Nicaragua: Du cœur au ventre, des légumes pour tous


Lili-Anna Pereša à la rencontre des familles au Honduras et au Nicaragua

De retour d’une visite au Honduras et au Nicaragua, la directrice générale de ONE DROP, Lili-Anna Pereša, a été très touchée de constater l’effet des projets de ONE DROP sur les familles bénéficiaires. Au cours de son périple, elle a bien sûr eu l’occasion de visiter des villages, des écoles et des jardins, mais ce qu’elle retient surtout, ce sont les rencontres avec les gens. Voici quelques récits qui témoignent de la façon dont ONE DROP contribue à changer les choses dans ces communautés.
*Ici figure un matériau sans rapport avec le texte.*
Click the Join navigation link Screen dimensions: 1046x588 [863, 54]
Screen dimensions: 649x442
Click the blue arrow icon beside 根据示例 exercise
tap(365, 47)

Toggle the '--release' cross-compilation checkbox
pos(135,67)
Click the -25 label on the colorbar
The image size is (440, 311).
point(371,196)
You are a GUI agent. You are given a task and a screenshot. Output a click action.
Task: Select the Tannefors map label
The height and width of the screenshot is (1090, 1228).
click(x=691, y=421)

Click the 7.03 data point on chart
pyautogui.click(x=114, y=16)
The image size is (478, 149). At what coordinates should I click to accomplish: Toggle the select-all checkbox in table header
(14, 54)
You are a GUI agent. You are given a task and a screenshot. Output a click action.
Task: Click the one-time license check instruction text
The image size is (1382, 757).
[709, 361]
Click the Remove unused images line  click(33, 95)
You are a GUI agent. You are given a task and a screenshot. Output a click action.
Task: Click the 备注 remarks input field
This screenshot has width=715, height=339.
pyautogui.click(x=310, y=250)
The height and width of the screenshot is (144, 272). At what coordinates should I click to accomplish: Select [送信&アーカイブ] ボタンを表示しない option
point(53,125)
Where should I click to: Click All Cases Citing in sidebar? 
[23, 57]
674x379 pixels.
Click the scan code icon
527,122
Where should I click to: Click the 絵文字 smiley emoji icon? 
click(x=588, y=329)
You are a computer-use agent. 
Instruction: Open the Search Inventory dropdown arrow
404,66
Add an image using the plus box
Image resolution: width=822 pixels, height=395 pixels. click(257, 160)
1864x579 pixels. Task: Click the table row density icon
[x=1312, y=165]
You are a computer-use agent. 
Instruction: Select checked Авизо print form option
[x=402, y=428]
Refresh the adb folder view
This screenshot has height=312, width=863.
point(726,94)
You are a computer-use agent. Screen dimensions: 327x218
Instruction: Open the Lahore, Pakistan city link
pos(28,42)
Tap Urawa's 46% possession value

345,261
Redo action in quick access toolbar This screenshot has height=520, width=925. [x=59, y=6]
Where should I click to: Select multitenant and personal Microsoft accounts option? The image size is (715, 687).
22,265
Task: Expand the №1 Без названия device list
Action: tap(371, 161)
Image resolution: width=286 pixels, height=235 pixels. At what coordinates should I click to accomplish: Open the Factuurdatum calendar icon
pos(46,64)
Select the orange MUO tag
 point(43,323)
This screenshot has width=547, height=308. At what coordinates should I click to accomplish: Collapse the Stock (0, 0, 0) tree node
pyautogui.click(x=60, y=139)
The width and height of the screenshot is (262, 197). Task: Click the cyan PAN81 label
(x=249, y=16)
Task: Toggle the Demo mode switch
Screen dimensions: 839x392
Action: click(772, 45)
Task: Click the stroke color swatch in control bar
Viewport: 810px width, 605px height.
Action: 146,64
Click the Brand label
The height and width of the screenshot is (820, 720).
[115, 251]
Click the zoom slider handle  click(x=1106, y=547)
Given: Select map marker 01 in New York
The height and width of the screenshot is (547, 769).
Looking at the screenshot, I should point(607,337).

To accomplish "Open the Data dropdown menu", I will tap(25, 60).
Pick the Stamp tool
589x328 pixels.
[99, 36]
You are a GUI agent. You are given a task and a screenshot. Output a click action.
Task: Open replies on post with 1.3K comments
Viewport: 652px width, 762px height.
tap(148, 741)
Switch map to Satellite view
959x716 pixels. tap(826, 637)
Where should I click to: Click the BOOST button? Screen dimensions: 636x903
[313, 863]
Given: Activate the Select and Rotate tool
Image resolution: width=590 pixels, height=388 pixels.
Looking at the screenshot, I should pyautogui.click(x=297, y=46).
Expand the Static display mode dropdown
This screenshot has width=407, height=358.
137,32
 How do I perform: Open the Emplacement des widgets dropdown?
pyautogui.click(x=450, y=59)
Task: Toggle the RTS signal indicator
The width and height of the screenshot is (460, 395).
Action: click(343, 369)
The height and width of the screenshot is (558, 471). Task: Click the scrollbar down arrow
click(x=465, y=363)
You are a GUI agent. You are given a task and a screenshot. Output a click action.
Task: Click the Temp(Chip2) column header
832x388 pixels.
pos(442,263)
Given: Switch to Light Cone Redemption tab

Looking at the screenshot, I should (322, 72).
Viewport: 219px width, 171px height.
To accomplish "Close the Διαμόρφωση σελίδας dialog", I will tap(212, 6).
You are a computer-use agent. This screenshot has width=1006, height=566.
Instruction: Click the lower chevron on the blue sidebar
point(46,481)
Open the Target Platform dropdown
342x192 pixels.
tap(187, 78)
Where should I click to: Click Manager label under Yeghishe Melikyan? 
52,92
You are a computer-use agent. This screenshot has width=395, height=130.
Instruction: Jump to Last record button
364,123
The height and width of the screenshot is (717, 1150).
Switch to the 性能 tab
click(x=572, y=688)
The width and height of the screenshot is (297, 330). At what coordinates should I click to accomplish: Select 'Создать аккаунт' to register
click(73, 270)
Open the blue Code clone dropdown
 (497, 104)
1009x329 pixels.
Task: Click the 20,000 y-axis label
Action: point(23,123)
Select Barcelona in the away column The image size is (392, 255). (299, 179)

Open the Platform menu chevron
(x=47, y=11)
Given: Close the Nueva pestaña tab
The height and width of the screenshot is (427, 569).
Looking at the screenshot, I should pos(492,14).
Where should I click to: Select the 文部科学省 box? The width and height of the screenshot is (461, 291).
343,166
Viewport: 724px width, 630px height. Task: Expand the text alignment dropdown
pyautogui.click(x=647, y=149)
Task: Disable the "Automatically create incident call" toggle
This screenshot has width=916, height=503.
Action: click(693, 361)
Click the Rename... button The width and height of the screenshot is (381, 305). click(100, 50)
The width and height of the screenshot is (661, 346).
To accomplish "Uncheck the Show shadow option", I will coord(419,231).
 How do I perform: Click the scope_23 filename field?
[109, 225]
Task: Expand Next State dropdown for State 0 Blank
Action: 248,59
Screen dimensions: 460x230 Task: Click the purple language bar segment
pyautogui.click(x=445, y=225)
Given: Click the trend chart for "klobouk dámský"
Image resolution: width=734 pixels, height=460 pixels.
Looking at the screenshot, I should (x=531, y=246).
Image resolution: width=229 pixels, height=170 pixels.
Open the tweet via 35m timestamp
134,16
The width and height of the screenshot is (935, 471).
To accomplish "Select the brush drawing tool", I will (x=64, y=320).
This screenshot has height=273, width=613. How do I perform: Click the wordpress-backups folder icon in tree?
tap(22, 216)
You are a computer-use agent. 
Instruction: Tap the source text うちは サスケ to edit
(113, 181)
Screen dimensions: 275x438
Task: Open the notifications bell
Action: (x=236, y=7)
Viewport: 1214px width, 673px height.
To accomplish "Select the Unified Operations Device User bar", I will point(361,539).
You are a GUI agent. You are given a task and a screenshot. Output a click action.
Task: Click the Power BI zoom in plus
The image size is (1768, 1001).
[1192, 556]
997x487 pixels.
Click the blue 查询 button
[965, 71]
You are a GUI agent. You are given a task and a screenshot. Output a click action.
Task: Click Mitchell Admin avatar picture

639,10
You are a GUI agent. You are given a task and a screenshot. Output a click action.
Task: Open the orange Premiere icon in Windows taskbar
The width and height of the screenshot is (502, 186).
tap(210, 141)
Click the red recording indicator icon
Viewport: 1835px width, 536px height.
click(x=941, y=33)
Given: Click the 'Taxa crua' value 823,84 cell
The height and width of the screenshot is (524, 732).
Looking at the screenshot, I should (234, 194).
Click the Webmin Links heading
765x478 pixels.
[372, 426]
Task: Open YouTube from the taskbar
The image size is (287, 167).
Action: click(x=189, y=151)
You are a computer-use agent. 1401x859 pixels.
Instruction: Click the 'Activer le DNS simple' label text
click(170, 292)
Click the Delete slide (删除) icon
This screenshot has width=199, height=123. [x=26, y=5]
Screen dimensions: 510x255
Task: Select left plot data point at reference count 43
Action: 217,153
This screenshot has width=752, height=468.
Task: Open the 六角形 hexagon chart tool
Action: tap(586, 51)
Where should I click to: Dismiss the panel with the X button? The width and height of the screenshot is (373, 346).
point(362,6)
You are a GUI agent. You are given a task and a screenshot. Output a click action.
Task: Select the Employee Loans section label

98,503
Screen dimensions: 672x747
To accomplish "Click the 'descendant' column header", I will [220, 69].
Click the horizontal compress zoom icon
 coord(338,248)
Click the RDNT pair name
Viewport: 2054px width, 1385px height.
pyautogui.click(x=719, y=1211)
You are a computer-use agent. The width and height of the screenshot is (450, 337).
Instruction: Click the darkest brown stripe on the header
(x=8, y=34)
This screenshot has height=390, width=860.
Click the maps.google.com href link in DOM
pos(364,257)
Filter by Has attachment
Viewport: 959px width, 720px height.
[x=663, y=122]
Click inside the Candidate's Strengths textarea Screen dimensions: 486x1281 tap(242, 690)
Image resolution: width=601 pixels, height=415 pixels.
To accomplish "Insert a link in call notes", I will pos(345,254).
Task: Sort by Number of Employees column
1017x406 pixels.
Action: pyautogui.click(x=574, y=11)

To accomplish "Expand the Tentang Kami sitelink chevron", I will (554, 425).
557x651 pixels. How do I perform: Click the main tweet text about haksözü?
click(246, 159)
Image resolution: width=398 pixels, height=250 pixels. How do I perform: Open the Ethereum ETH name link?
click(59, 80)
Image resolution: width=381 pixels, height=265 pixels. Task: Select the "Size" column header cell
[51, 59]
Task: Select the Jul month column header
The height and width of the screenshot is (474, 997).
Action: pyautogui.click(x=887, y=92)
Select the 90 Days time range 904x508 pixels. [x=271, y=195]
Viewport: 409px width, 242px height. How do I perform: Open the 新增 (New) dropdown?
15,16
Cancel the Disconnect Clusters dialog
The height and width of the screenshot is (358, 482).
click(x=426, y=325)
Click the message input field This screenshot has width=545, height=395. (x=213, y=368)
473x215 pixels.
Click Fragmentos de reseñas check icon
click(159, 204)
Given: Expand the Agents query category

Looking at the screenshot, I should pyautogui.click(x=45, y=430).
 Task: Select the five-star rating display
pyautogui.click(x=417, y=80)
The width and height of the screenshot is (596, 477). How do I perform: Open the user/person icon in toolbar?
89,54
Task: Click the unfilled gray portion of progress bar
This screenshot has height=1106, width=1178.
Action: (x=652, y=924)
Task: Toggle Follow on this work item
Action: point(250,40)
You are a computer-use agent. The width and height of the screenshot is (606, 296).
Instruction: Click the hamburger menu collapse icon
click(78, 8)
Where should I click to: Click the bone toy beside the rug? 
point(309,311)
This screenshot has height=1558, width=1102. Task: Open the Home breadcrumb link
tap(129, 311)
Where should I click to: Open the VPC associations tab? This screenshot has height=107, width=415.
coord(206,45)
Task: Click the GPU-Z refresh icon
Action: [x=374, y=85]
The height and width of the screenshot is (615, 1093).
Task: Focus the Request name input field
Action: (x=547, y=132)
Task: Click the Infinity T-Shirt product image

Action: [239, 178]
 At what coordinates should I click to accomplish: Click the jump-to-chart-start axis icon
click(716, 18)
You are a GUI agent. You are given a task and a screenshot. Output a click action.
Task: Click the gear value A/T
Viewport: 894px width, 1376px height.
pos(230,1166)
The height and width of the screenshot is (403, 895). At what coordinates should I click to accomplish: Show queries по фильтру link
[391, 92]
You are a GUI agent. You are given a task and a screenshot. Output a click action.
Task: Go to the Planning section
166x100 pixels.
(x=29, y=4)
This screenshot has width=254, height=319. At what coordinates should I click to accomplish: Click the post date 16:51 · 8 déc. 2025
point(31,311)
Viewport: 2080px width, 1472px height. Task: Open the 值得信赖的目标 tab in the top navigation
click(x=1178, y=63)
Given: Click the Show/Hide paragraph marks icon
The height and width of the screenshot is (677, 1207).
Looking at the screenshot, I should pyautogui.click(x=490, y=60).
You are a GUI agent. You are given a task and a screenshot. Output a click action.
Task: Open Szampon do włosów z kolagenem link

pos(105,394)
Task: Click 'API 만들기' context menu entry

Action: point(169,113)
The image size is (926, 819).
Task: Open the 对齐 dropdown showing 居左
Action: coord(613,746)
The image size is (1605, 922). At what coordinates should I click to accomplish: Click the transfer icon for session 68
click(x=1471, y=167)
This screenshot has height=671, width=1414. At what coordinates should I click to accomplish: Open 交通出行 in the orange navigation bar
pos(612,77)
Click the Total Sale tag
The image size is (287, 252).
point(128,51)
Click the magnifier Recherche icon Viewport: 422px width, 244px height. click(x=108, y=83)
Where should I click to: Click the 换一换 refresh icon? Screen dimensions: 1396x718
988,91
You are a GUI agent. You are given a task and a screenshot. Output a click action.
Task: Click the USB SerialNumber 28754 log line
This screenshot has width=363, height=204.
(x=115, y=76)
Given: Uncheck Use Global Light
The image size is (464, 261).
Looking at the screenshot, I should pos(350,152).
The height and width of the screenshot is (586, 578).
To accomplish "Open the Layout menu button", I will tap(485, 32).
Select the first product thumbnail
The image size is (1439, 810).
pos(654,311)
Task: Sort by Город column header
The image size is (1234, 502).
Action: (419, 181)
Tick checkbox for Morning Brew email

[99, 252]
Du cœur au ventre : des légumes pour tous

Premier constat : les projets d’accès à l’eau font bien plus que nourrir les familles, ils leur assurent une sécurité alimentaire. Les résultats sont particulièrement probants au Nicaragua où le projet, amorcé en 2005, est entré dans sa phase de consolidation. «J’ai été impressionnée de voir que les familles parviennent à se sortir complètement de la pauvreté. Elles ne sont plus en mode de survie», rapporte Lili-Anna Pereša. Grâce aux techniques d’agriculture apprises (par exemple, les systèmes d’irrigation et la rotation des cultures), les femmes peuvent non seulement nourrir leur famille proche et élargie, mais également vendre une partie des récoltes et ainsi, disposer d’un peu d’argent. India, une Nicaraguayenne, raconte : « Nous nous sommes acheté une balance. Chaque semaine, les femmes du village se rassemblent pour mettre en commun leur surplus. L’une d’entre nous se rend au marché en autobus pour connaître la concurrence et fixer le prix. Le chauffeur d’autobus lui réserve une place à l’avant : il veut avoir le premier choix pour l’achat de ses légumes. » Pour une famille, la culture d’un potager exige environ quatre heures de travail par jour, mais elle en vaut largement l’effort. « Je ne veux plus jamais être si pauvre », a confié India.